* **Directions**
Please write out each entry exactly as it appears.

(Source records)
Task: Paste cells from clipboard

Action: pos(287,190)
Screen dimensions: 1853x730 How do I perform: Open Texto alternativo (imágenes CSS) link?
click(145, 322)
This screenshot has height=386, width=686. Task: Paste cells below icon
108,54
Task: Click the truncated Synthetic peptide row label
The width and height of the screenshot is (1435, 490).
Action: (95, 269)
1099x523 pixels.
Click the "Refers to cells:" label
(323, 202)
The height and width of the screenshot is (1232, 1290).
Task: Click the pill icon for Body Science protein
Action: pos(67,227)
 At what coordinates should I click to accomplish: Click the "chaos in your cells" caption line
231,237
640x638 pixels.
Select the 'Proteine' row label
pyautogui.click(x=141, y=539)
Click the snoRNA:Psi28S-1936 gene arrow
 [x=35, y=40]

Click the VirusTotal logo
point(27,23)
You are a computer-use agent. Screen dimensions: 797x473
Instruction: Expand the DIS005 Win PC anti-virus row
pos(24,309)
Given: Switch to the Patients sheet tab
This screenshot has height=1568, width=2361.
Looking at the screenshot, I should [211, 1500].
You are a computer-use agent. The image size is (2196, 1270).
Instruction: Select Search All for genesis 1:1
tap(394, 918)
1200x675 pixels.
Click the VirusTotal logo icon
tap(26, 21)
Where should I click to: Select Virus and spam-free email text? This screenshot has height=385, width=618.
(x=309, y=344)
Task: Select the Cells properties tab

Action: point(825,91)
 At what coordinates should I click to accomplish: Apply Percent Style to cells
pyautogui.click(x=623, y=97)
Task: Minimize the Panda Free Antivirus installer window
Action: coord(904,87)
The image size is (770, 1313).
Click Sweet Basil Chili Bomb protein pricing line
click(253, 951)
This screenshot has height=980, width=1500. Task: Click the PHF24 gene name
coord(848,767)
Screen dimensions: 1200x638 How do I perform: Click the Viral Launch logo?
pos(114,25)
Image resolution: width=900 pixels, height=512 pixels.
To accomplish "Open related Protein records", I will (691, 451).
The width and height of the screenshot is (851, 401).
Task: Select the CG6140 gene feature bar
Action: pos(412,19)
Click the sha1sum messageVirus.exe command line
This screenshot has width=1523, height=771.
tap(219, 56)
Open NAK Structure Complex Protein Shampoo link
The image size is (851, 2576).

* **Reply**
Task: Paste cells from clipboard

Action: pos(287,190)
Screen dimensions: 1853x730 How do I perform: Open Texto alternativo (imágenes CSS) link?
click(145, 322)
This screenshot has height=386, width=686. Task: Paste cells below icon
108,54
Task: Click the truncated Synthetic peptide row label
The width and height of the screenshot is (1435, 490).
Action: (95, 269)
1099x523 pixels.
Click the "Refers to cells:" label
(323, 202)
The height and width of the screenshot is (1232, 1290).
Task: Click the pill icon for Body Science protein
Action: pos(67,227)
 At what coordinates should I click to accomplish: Click the "chaos in your cells" caption line
231,237
640x638 pixels.
Select the 'Proteine' row label
pyautogui.click(x=141, y=539)
Click the snoRNA:Psi28S-1936 gene arrow
 [x=35, y=40]

Click the VirusTotal logo
point(27,23)
You are a computer-use agent. Screen dimensions: 797x473
Instruction: Expand the DIS005 Win PC anti-virus row
pos(24,309)
Given: Switch to the Patients sheet tab
This screenshot has height=1568, width=2361.
Looking at the screenshot, I should [211, 1500].
You are a computer-use agent. The image size is (2196, 1270).
Instruction: Select Search All for genesis 1:1
tap(394, 918)
1200x675 pixels.
Click the VirusTotal logo icon
tap(26, 21)
Where should I click to: Select Virus and spam-free email text? This screenshot has height=385, width=618.
(x=309, y=344)
Task: Select the Cells properties tab

Action: point(825,91)
 At what coordinates should I click to accomplish: Apply Percent Style to cells
pyautogui.click(x=623, y=97)
Task: Minimize the Panda Free Antivirus installer window
Action: coord(904,87)
The image size is (770, 1313).
Click Sweet Basil Chili Bomb protein pricing line
click(253, 951)
This screenshot has height=980, width=1500. Task: Click the PHF24 gene name
coord(848,767)
Screen dimensions: 1200x638 How do I perform: Click the Viral Launch logo?
pos(114,25)
Image resolution: width=900 pixels, height=512 pixels.
To accomplish "Open related Protein records", I will (691, 451).
The width and height of the screenshot is (851, 401).
Task: Select the CG6140 gene feature bar
Action: pos(412,19)
Click the sha1sum messageVirus.exe command line
This screenshot has width=1523, height=771.
tap(219, 56)
Open NAK Structure Complex Protein Shampoo link
The image size is (851, 2576).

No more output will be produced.